→ **PROMPT**
Leave out the pictures and repeat the data exactly.

═════ TASK MATERIAL

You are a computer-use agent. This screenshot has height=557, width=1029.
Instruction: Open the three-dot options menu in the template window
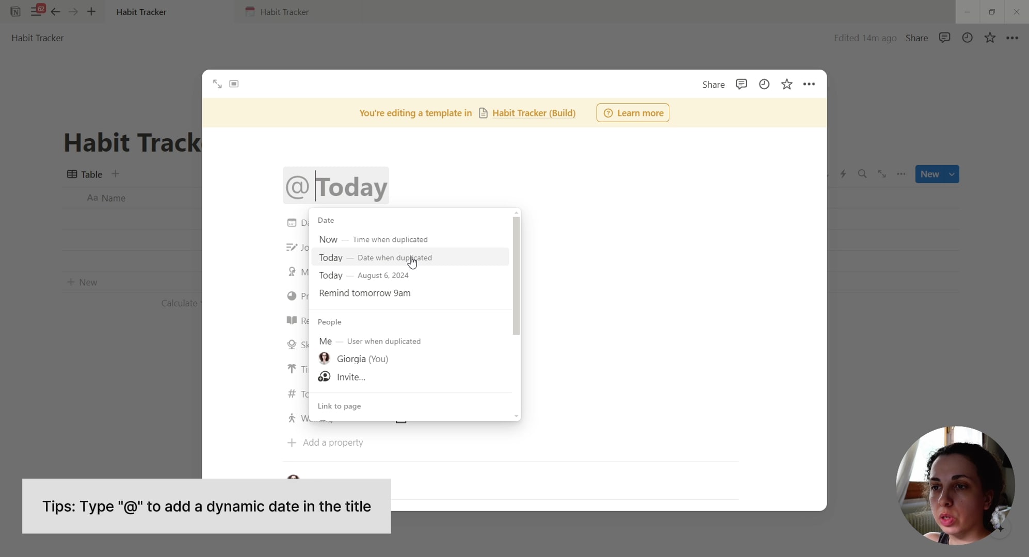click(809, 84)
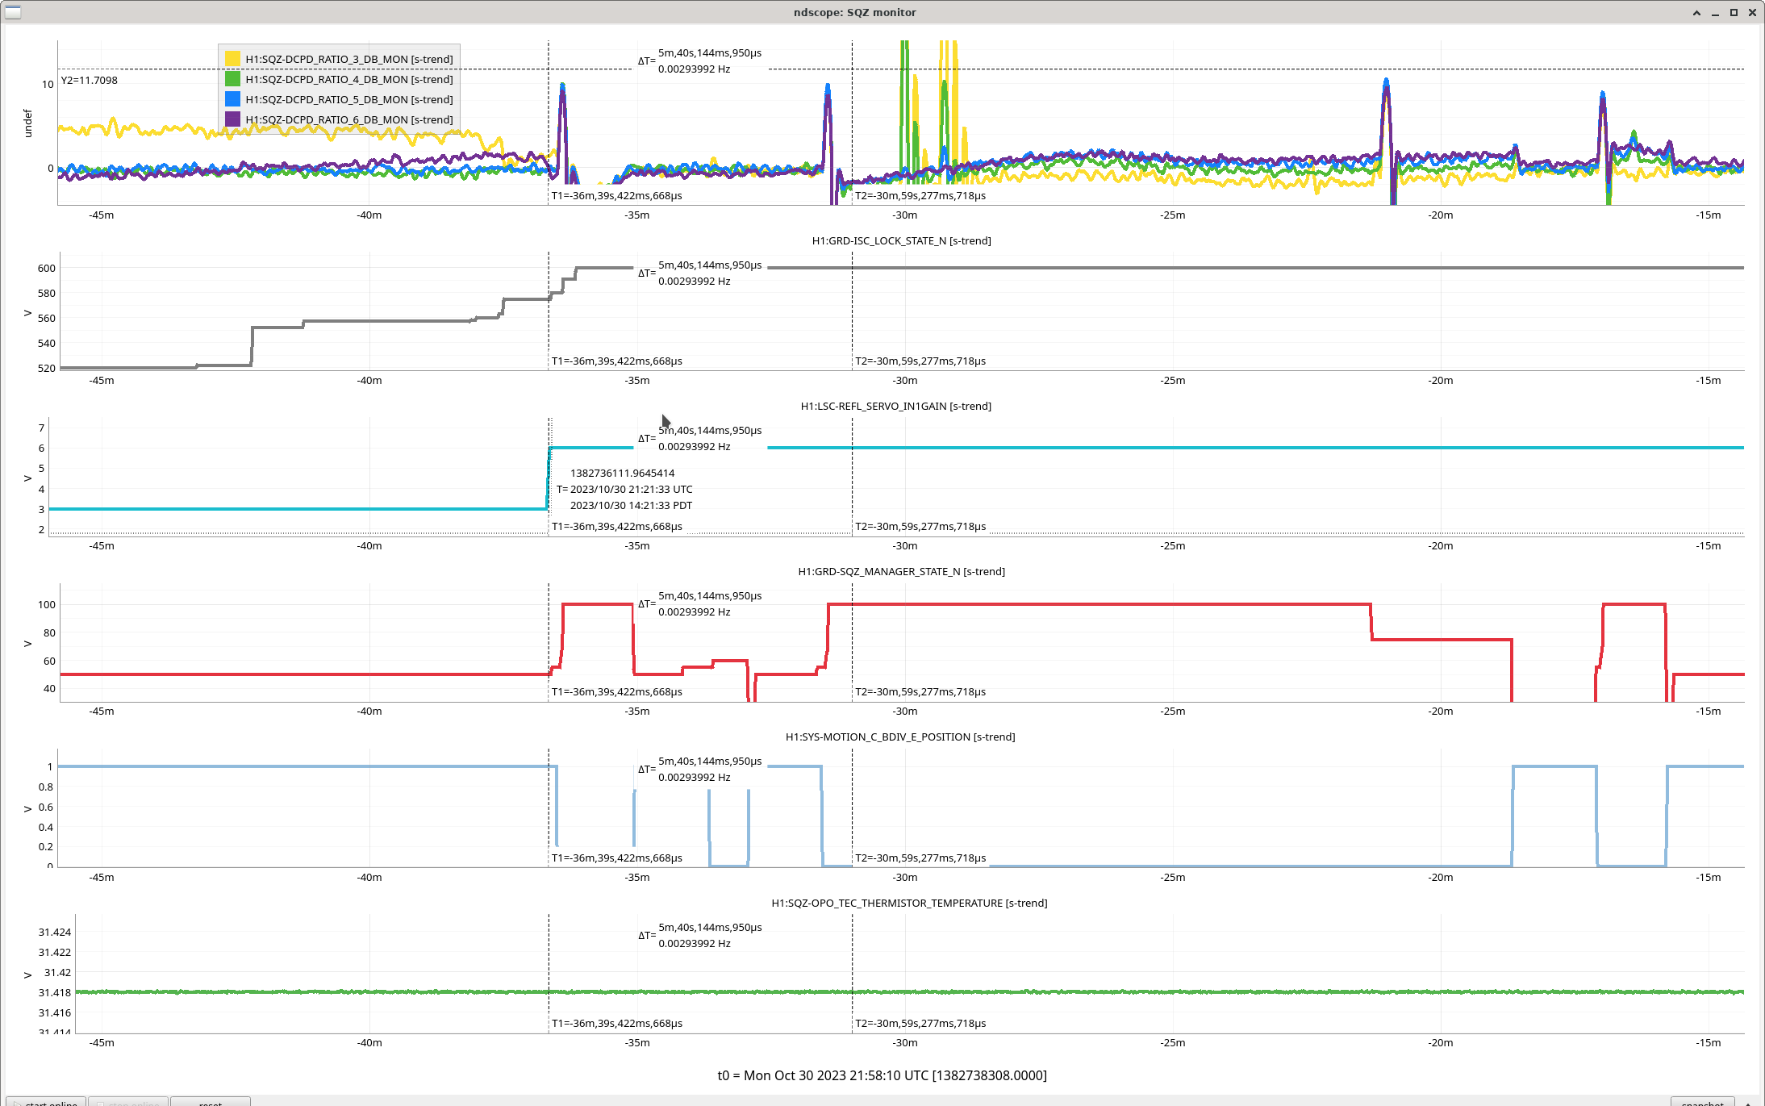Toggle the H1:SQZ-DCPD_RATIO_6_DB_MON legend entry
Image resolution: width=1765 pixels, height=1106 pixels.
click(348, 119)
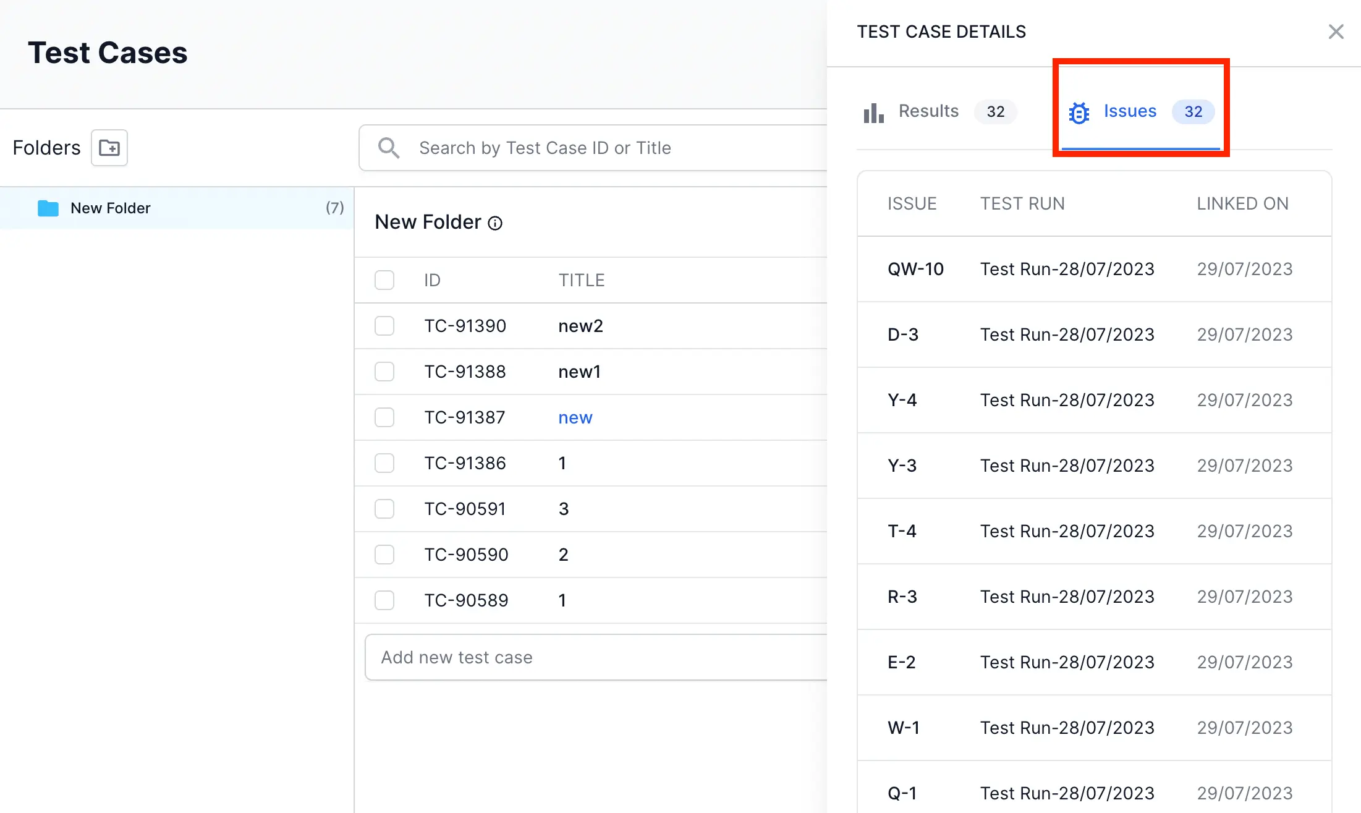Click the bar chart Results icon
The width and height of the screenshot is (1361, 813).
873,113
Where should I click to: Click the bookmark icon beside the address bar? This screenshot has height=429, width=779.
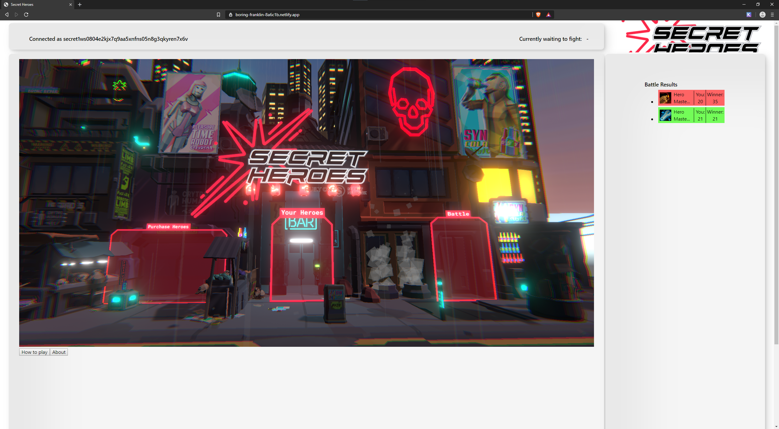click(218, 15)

══════════

→ **RESPONSE AREA**
You are a computer-use agent. This screenshot has height=557, width=1029.
Instruction: Open the three-dot options menu in the template window
click(809, 84)
Toggle the H1:SQZ-DCPD_RATIO_6_DB_MON legend entry
Image resolution: width=1765 pixels, height=1106 pixels.
click(348, 119)
Click the bar chart Results icon
The width and height of the screenshot is (1361, 813).
873,113
Where should I click to: Click the bookmark icon beside the address bar? This screenshot has height=429, width=779.
click(218, 15)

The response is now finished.